TEXT written by James L. Milligan (1925) based on Isaiah 40
TUNE: HEREFORD by Francis D. Heins (1878-1949)
ONLINE RECORDING: https://youtu.be/sb_QJwDrxJY
There are few musical masterpieces that are held in higher regard than The Messiah, that monumental oratorio written by G. F. Handel in 1741. Aside from the miraculous nature of its composition in just 24 days, we hold it to be one of the finest examples of scriptural texts set to music, one that still commands the attention and respect of the finest musicians the world over. Following the instrumental overture our ears are summoned by the call of a tenor soloist who, in a short recitative, gives voice to Isaiah’s assuring call for the people of God to be comforted by the news he was about to proclaim: that the days of Judah’s bondage in Babylon were over, and God was preparing a way for them to return to their homeland.
To those who left home and families to become part of the Way that Jesus of Nazareth set in motion, this prophecy was not about a bygone era when their ancestors were liberated by the Persians. Rather this was about them and their moment of deliverance from their subjection to Roman and Herodian rule. And the herald of this restoration was none other than that unusual prophet who called them to repentance in advance of God’s coming kingdom, John the Baptist. Even though he met an untimely and violent death at the hands of the king, this John was, for them, that voice crying in the wilderness to call the faithful back to their Lord.
Isaiah’s prophecies had a powerful affect on the self-understanding of the first-century Church, helping them to not only find spiritual comfort and meaning in Jesus’s suffering on a cross, but giving them the eyes of faith to discern a pre-ordained connection between him and his predecessor, John. To them John was, both literally and spiritually, that voice crying in the wilderness that served notice that God was moving powerfully in Judea through the person and world of the carpenter from Nazareth.
“There’s a Voice in the Wilderness Crying” suggests to me at Advent not so much a declarative statement about an Old Testament prophet or even John the Baptist. Rather it puts to me, and perhaps to you, a question for our time. What voices, or more to the point, whose voices are we listening to in the wilderness in which we may find ourselves today. Are we attuned to the ubiquitous cacophony of voices delivered to us at every turn in this AI riddled world we now inhabit? Our phones, our emails, our televisions bombard us with more stations peddling more must have things we should order, immersing us in floods of frivolous entertainments than we can ever follow or appreciate, and jolting us with more breaking news than we can possibly digest or find a reason to care about. Even if we could take in all of this, and stay up on all that is must see or must hear , would we or should we really want to?
The voice that Isaiah and the followers of Jesus wanted most to hear was that of God speaking to them in the assuring words of hope and faithfulness.

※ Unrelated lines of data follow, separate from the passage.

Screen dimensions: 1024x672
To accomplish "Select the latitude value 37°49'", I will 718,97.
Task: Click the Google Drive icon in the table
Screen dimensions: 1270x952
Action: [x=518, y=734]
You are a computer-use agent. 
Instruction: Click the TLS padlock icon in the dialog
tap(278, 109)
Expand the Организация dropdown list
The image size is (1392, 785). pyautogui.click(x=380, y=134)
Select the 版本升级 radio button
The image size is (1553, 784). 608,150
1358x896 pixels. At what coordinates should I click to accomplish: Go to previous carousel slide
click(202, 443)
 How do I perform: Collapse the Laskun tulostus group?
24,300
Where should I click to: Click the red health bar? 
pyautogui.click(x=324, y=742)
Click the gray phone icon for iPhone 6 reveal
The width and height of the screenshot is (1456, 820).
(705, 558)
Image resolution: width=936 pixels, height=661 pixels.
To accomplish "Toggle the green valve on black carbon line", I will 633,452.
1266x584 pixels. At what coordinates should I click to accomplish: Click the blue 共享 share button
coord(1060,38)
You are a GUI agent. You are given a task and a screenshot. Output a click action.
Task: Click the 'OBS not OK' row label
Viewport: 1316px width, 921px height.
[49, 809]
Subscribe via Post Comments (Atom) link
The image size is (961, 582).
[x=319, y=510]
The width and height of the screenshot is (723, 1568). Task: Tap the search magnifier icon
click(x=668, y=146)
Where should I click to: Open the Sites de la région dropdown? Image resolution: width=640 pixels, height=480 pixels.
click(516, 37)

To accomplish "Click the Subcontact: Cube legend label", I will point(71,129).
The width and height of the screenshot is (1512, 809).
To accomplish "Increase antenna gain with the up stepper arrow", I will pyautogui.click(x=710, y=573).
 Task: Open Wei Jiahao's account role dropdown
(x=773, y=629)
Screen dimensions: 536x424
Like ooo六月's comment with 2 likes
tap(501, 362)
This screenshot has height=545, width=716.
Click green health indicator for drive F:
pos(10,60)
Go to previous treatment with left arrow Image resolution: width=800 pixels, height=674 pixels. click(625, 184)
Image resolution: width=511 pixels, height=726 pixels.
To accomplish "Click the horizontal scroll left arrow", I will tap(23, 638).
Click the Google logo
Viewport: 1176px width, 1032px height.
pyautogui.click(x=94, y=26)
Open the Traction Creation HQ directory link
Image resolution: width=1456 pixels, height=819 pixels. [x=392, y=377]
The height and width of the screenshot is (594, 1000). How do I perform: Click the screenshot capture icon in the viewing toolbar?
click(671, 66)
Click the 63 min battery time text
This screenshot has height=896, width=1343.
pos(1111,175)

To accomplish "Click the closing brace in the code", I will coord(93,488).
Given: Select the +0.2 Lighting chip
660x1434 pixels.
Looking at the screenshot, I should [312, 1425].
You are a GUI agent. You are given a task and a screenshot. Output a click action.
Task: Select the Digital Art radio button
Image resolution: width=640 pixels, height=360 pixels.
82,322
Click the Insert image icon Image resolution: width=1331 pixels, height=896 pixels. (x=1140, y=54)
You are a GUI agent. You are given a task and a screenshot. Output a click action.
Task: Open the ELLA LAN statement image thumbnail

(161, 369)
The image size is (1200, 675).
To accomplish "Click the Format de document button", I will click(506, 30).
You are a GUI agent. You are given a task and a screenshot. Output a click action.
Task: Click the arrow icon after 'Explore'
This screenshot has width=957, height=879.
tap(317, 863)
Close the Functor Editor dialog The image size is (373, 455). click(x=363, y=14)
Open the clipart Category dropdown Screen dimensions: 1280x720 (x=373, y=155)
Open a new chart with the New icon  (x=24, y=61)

For it is attending to this voice, God’s voice, that our courage may be bolstered against all fears, and our perspective may be sharpened in distinguishing what is true and abiding from the barrage of noise and emptiness that so compels our attention and allegiance today. Yes, there is a voice in the wilderness crying, a voice that yet speaks even to us no matter what wilderness of fear, despair or existential angst in which now holds us captive. May we, can we, will we attend to that voice, God’s enduring voice, that can never be stilled? Perhaps this Christmas we will hear that voice, God’s voice making straight all the crooked places in our lives that the Lord our God may—and will—go with us.